- [Given passage]
────────

A Problem with My Run-Length Encoding Algorithm

I made a program that performs run-length encoding. Its algorithm is like this. Each letter represents one byte.

AAAAAABCDDCCC will become AA4BCDD0CC1.

I guess this is pretty simple. But I have a problem when the number of repeated letters exceeds 255 since one byte can only hold the maximum value of 255. Are there any ways to solve this problem?

[367 byte] By [Mjordana] at [2007-11-27 1:01:29]
# 1

Say you have 257 'A' chars. Then the sequence would be something like the following (where I use '<number>' to represent a byte value)

AA '255' A '1'

As an alternative you can exclude some characters from the accepted character set and use them for flags. Zero is a good choice

AA '0' '256'

In the above '256' is a two byte value, rather than one byte. The zero('0') indicates that the actual length follows as two bytes.

jschella at 2007-7-11 23:36:22 > top of Java-index,Java Essentials,Java Programming...
# 2

Thanks, but I have a problem again.

An apostrophe is represented as 27 in ascii. So what happens if there are 29 'A's?

For example, this could be my raw data.

A A A A A A A A A A A A A A A A A A A A A A A A A A A A A ' 255 ' A ' 1 '

If I encoded this, it would become like this since there are 2+27 'A's.

────────

- [List of tasks]
• a. Answer these questions about the run-length encoding thread above, one answer per line:
(i) In the original post, what does the string AAAAAABCDDCCC become after encoding?
(ii) According to the original post, what is the largest value one byte can hold?
(iii) In the alternative scheme from the first reply, what does the zero byte indicate?
• b. Write what comes next in the run-length encoding thread, starting right after its last line.

- [Extracted information]

────────

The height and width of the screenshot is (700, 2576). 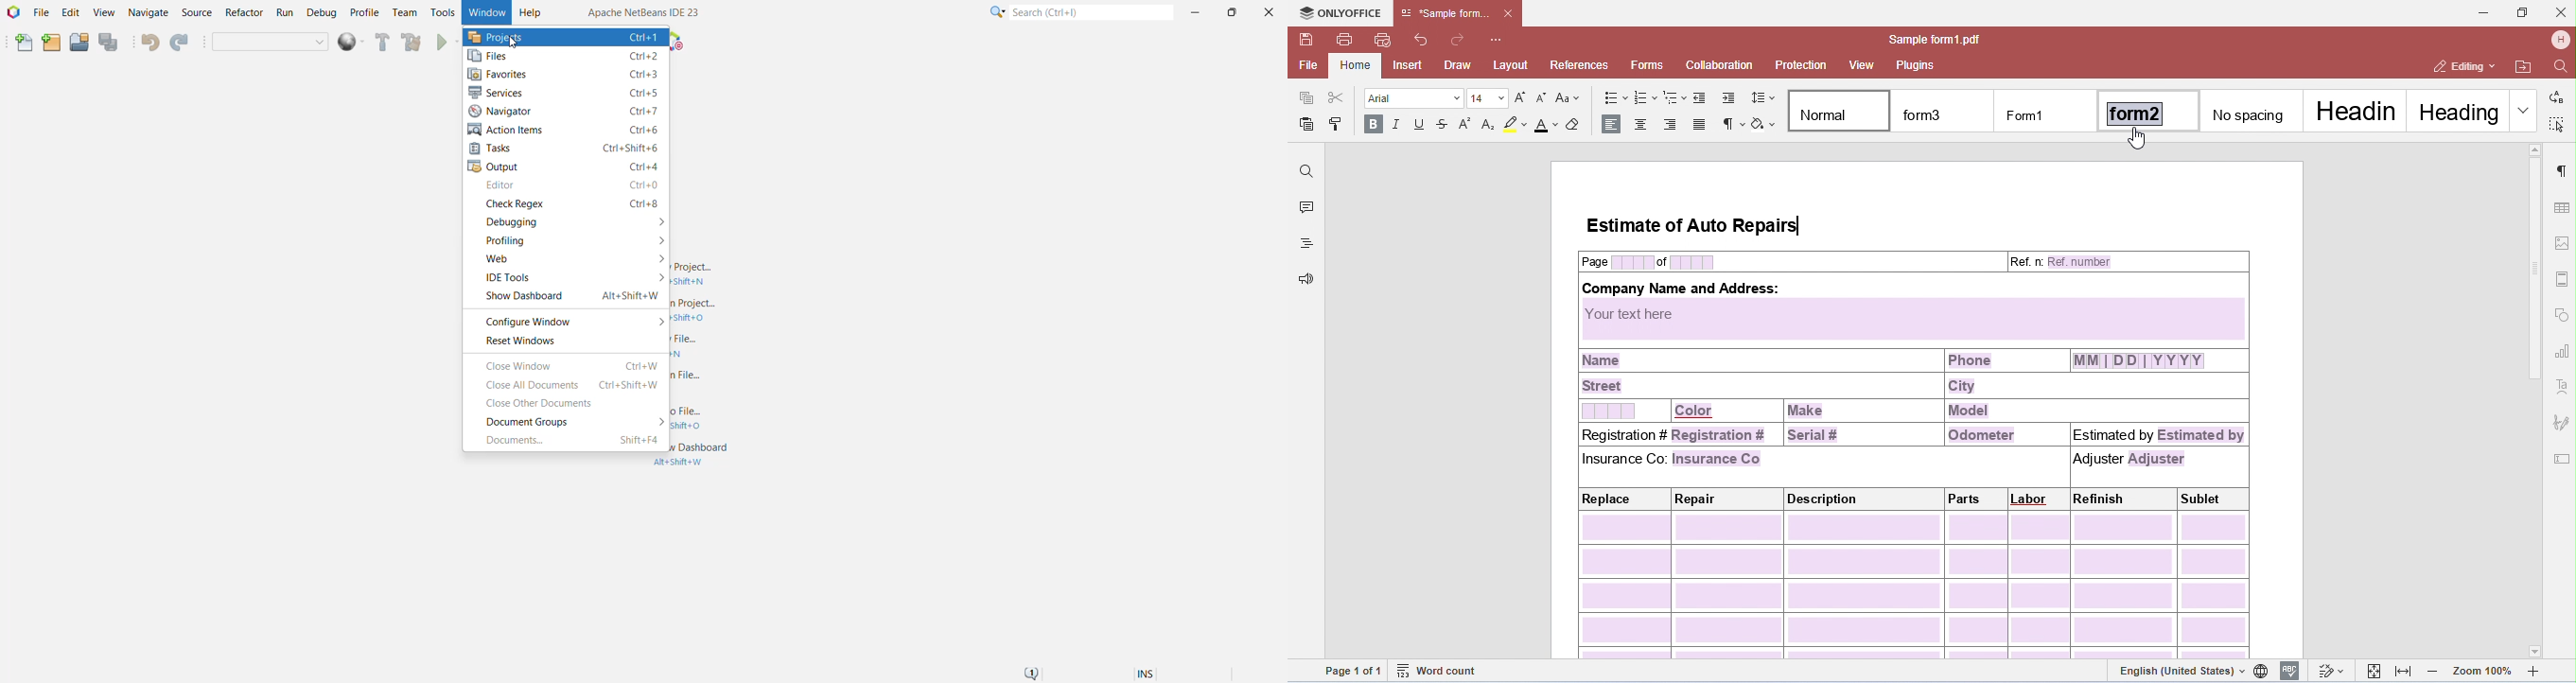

────────

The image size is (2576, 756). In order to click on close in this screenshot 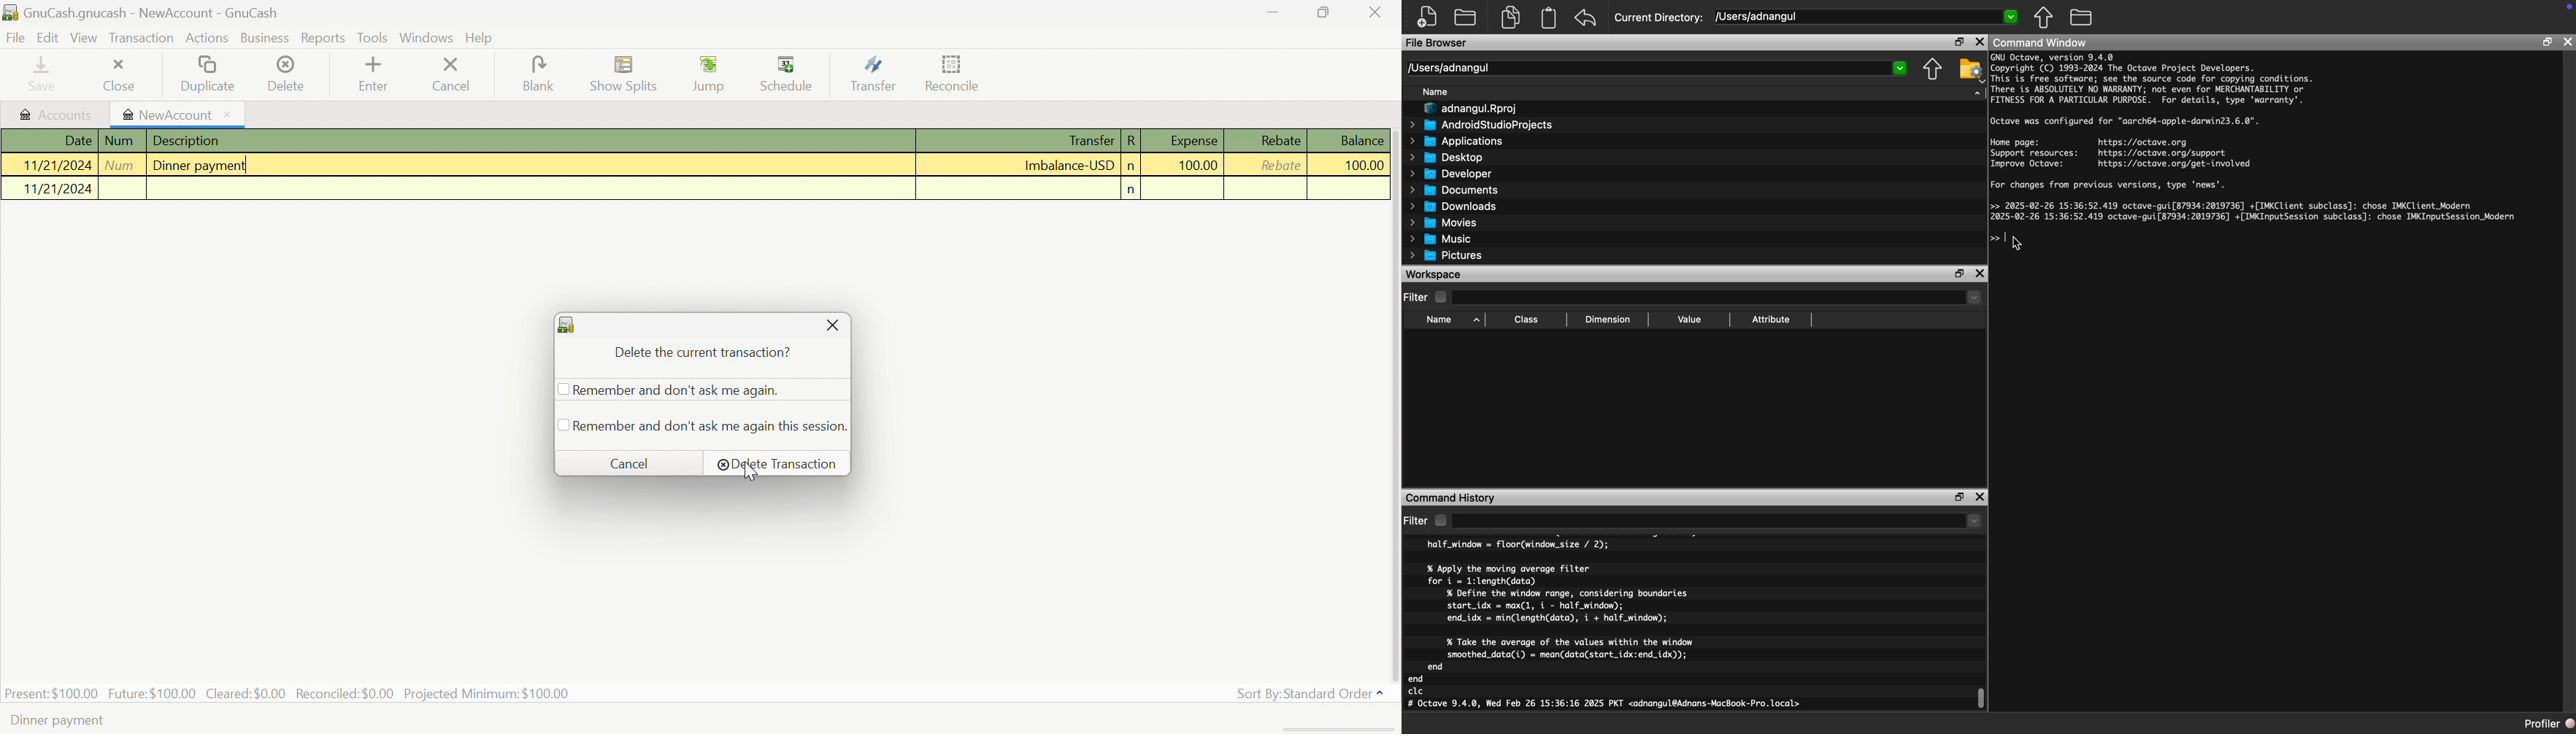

────────

- [Expected responses]
• a.
(i) AA4BCDD0CC1
(ii) 255
(iii) It indicates that the actual length follows as two bytes.

• b.
A A ' 255 ' A ' 1 '

This is supposed to represent 2+255 'A's, but my raw data has only 29 'A's. So I guess this doesn't solve the problem.

As for the excluding some characters, my raw data could contain all letters, symbols, and numbers, so it wouldn't work either.

Mjordana at 2007-7-11 23:36:22 > top of Java-index,Java Essentials,Java Programming...
# 3

Where did the apostrophe come from?

jschell suggested 256 'A' be represented as 255 + 1 by hex sequence 40 40 ff 40 , or using zero to indicate two byte run as hex 40 40 00 01 00. The beginng of a repeated sequence is indicated by the repeated byte 40. "A\'" would be 40 1d. The sequences are not ambiguous, the notation is.

pm_kirkhama at 2007-7-11 23:36:22 > top of Java-index,Java Essentials,Java Programming...
# 4
It makes sense now. Thank you.
Mjordana at 2007-7-11 23:36:22 > top of Java-index,Java Essentials,Java Programming...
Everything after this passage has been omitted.